Exercise prompt: Copy each of the following records line for line, changing nothing.

Given data:
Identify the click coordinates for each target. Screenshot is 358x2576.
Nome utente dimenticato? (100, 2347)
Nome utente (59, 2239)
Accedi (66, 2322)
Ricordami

Written answer:
Identify the click coordinates for each target. Screenshot is 358x2576.
Nome utente dimenticato? (100, 2347)
Nome utente (59, 2239)
Accedi (66, 2322)
Ricordami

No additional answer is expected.